私は、このような境地に達するには、まだまだ未熟です。
この文章で言う「残りの人生」とは、「寿命が尽きる2年前」ということだと思いますが、事前にはなかなか予測できないでしょう。
とはいえ、人生を楽しむことや自分を解放することには共感します。人生の終わりが近づいても、辛いことばかりを考えたり、他人の目を気にしたりするのは嫌です。
寿命が尽きる2年前の兆候
死の2年前が分かれば、その準備をすることができます。
一般人がそれを予測することは容易ではありません。
しかし、医師の観点からは、何らかの兆候があるようです。本書の著者も、つぎのような兆候を挙げています。
- 理由なしに食欲がなくなる。
- 通常の量が食べられなくなる。
- 他人に「ずいぶん痩せたな」と言われる。
- 億劫、めんどくさい、しんどいとこぼすようになる。
- 体力の回復が非常に遅くなる。
- 寝たきりになる。
- 認知症になる。
食べられなくなるのは体が死に近づいている兆候だそうです。
特別な病気が原因でなくても、食欲がなくなったら、死の準備を始める時期かもしれません。
死が近づく感覚
動作も精神的な反応も鈍くなり、心に対する反応さえも鈍くなるようで、元気な健康な人の死に対する恐怖とは、少し死に対する感じが違うようです。

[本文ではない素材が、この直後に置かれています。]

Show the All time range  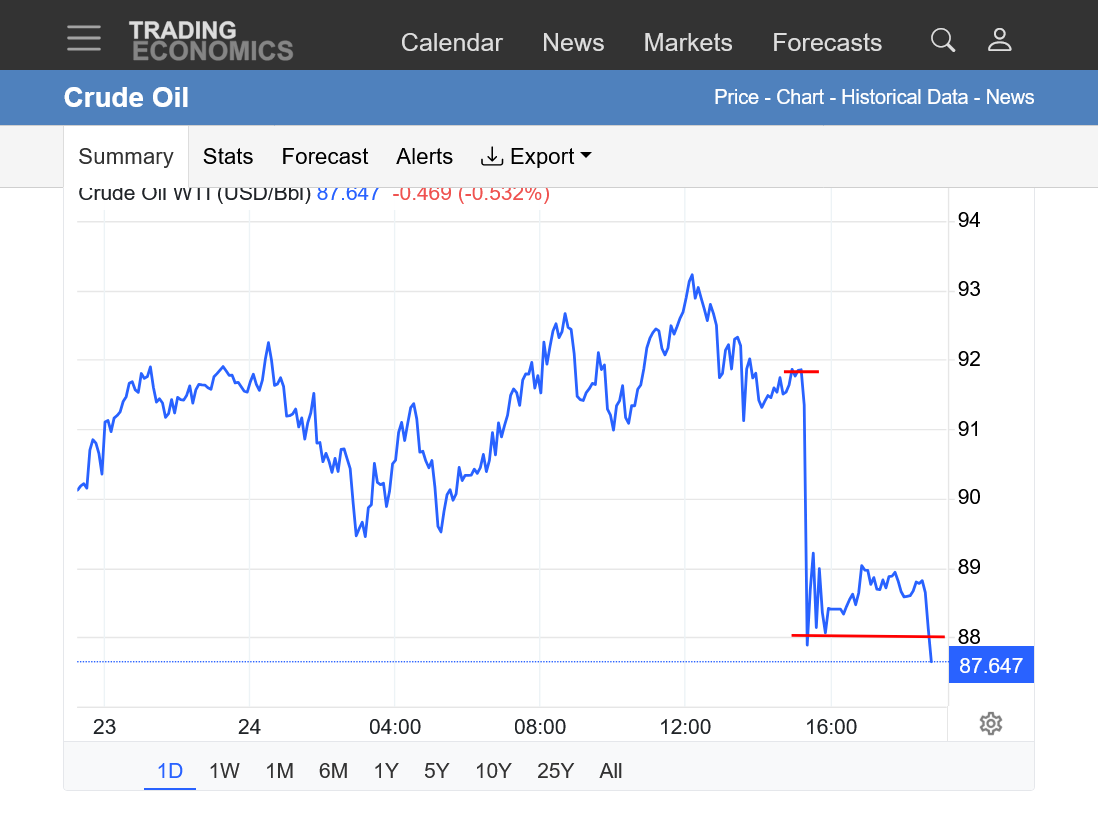tap(610, 771)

これが、本当に死が近づいたときの境地なのでしょうか?
もしそうであるなら、誰でもこのような境地に達することができそうなので、それほど恐ろしいものではなく、むしろありがたいと思えてきます。
寿命が尽きる2年間ですること
- できなかったこと
- 我慢してきたこと
- 自分を開放すること
人生のラストスパートとして、最後の2年間にやりたいことをやり遂げることが重要です。
寿命が尽きる2年間で病気になったら
治る病気のときは、医療に頼ればいいですが、治らない病気を無理に直そうとすると、徒に苦しみを深めます。
病気が治るということは、寿命が尽きる2年間ではないということです。
治らない病気であるということは、寿命が尽きる2年間です。
死が近づいているのですから、治そうとすると苦しむだけですから、治療はやめて「寿命が尽きる2年間ですること」をするということです。
死に向けての心構え
どんなに健康でも、最後は必ず死ぬのですから、その時に備えて上手に最期を迎えるための情報も必要だと思います。
最後に
読了後、感じたことは「死の2年前をどのように見極めるか」ということと、「死への恐怖から自由になっているかどうか」ということです。
このためには、自分自身が人生を全うしたと感じ、何も後悔しない境地に達する必要があると思います。
自分にはそのような境地にはまだ達していないと感じますが、とりあえずは2年前を見極めることに努めていきたいと思います。
最後に、著者の久坂部羊氏は医師としての知見と経験をもとに本書を執筆され、「寿命が尽きる2年前」について考えさせてくれました。
この本は、今後の人生に大きな参考になります。期待をこめて、著者の次回作の出版に向けて願っています。ますますのご活躍を祈念申し上げます。